La fronde des radiés : les chômeurs défendent leurs droits

Archives, Avril 2004

Les recalculés contre la modification du plan d’aide au retour à l’emploi.

L’UNEDIC s’occupant de l’assurance-chômage en France a modifié sa convention d’indemnisation en décembre 2002 avec l’accord des partenaires sociaux. Cette convention applicable pour l’année 2003, les nouveaux chômeurs voyaient ainsi leurs droits diminués.
Par ailleurs, une telle modification concernait également les chômeurs inscrits avant 2003. Or ceux-ci avaient signé le PARE (plan d’aide au retour à l’emploi) véritable contrat, les liant aux organismes d’assurance-chômage.
C’est donc dès janvier 2003 que les chômeurs et les associations les représentant, veillaient à faire reconnaître leurs droits, issus du PARE.
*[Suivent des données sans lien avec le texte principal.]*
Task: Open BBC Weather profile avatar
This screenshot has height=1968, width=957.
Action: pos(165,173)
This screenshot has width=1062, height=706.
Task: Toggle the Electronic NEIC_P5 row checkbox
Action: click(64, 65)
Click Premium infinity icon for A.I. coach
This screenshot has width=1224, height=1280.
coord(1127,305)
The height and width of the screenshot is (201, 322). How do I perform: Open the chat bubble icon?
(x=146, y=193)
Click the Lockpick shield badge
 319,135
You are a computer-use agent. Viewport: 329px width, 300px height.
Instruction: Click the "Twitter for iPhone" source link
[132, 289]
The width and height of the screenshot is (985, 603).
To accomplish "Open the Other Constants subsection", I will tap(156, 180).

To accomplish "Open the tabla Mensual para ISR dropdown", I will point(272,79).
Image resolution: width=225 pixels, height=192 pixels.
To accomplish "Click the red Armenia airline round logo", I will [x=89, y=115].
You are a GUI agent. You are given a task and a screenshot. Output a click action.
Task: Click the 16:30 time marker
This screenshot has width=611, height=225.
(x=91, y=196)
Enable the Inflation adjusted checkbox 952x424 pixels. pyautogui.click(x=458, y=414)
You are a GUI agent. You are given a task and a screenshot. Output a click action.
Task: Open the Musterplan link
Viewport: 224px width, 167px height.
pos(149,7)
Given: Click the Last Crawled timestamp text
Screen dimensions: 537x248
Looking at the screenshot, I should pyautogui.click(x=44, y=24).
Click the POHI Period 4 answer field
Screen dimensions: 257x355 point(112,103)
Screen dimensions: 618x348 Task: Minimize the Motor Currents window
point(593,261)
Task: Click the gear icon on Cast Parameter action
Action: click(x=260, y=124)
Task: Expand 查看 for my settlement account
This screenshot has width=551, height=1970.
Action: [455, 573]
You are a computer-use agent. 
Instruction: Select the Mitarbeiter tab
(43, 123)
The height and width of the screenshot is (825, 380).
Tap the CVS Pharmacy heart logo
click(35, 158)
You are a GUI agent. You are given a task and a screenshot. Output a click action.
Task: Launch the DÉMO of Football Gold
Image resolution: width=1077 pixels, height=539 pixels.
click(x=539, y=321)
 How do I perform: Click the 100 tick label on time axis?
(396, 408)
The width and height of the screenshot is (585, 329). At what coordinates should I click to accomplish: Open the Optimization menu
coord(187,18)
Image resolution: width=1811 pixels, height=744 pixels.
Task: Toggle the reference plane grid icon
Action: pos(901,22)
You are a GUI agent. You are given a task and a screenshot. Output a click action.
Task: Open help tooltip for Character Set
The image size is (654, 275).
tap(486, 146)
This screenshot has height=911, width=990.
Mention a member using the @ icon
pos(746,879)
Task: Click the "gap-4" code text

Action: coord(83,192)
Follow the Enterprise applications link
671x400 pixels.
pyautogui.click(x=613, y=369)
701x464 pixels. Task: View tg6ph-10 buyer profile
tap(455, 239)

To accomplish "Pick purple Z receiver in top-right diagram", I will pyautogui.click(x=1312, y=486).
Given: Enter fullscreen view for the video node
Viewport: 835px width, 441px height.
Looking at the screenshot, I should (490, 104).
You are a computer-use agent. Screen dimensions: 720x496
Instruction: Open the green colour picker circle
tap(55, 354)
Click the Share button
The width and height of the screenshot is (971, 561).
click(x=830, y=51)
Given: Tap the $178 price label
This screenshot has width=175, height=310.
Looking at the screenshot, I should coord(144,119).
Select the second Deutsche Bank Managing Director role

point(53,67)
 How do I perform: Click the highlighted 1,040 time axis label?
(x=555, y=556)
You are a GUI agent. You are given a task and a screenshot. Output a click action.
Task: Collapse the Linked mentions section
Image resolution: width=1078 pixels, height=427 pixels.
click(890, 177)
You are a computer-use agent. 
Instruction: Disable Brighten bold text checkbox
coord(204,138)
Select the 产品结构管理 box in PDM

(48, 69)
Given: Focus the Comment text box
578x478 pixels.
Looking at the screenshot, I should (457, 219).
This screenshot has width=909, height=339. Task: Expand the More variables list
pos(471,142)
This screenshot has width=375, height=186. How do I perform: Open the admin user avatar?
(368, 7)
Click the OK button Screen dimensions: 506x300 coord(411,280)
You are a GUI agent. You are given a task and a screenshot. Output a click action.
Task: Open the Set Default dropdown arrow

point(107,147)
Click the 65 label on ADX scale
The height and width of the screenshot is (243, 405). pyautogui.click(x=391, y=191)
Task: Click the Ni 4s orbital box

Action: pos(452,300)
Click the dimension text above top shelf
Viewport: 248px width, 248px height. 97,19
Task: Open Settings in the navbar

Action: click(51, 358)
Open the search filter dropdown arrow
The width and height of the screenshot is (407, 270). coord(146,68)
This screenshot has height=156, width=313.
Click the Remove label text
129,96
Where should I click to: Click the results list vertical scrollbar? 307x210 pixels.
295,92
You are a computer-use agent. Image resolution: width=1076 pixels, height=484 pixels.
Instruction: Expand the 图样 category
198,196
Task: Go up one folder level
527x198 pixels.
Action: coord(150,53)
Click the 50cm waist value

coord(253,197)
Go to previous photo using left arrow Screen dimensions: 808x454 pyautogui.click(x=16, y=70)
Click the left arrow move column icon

Au regard de la condamnation du 15 avril 2004 de l’UNEDIC et l’Assedic Alpes-Provence, à indemniser les chômeurs radiés, par le tribunal de grande instance de Marseille, les chômeurs belfortains, mais aussi mulhousiens et franc-comtois représentés par leur conseil Maître Chamy déposaient un recours devant les tribunaux de Belfort (80 recours) et Mulhouse notamment.
La logique de la non-modification unilatérale du contrat qu’est le PARE, était renforcée par le premier jugement du TGI de Marseille.